Requirement.
In the post below about intubating an asthma patient in the ER, what reason did the physician give for wanting a ketamine drip? Please answer in one sentence.

Excerpt to read.
----------
In anycase, just to confirm why diprivan shouldnt be used in the ER they gave these meds for induction to a basic asthmatic.
50 mg of propofol (Why?)
on propofol drip @ 19cc/hr (seems high to me)
Also, 180 of succs (why propofol then??)
and a dose of ketamine (cant remember dose) (isnt it ketamine OR propofol?)
In anycase, I do realize that the induction dose of propofol is 1-2.5 mg/kg and this patient was around 60 Kg so the doc went on the low side, but i just dont see why he would take the risk in the ER when we could easily use etomidate and succs? After all he used succs AND ketamine along with propofol!! The reason i say that is both the aspiration risk, as well as the issue that came up directly after the induction which was profound hypotension (systolics of 70-80). Then he called us. Helpful eh?
So, I arrive to find a patient who is still very hypotensive (80-85 systolic with a map of about 59-65), on a major propofol drip and intubated due to asthma. So im seeing a patient who was so severely decompensating that they became hypoxic enough to be altered (therefore in a ventilation perfusion mismatch) and then, as if to add insult to injury is now hypotensive to the point where the coronaries are barely filling as a result of medication. Anywho, i wasent thrilled.
Now here is where the ketamine issues arise. I have never given ketamine but for peds in the ER in very small doses for procedure. Even then, its a RARE case it seems. When i walked in this physician asked me if i could take a ketamine drip. Which, i could. Not feeling very good about all the other meds this pt already got and my realitive lack of comfort with the drug as a drip, i decided i would not allow the ketamine drip and said so to the doc. I also asked him why he wanted it in the first place and he said because of the asthma.
Now im farmiliar with ketamines H2 effects causing bronchodilation. I realise this theoretically, makes it the best induction agent for asthmatics. However, i have never heard of it being used as a drip for adults for the purpose of asthma. Have any of you?
Also, ketamine would have made sense only assuming that it was done with say succs. I dont see the point of propofol, succs and ketamine then the pt be placed on a propofol AND ketamine drip?? It dosent make sense to me at all, any of you seen this?
My other concerns relate to the effects ketamine has. Increased HR and increased contractility which = increased MVO2 demand. Now this might be OK if the patient wasent already so severely compromised, but with a hypotensive, hypoxic and now on the verge of cardiac ischemia, increasing the MVO2 demand without fixing the hypotension was senseless? While the ketamine might work against the propofol hypotensive effects, i think it would be disasterous to use it in this situation.
----------
Study material.
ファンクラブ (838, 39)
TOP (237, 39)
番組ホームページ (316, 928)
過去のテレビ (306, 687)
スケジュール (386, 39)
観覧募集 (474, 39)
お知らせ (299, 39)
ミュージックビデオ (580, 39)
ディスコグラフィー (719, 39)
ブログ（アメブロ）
----------
Written solution.
He said he wanted it because of the asthma.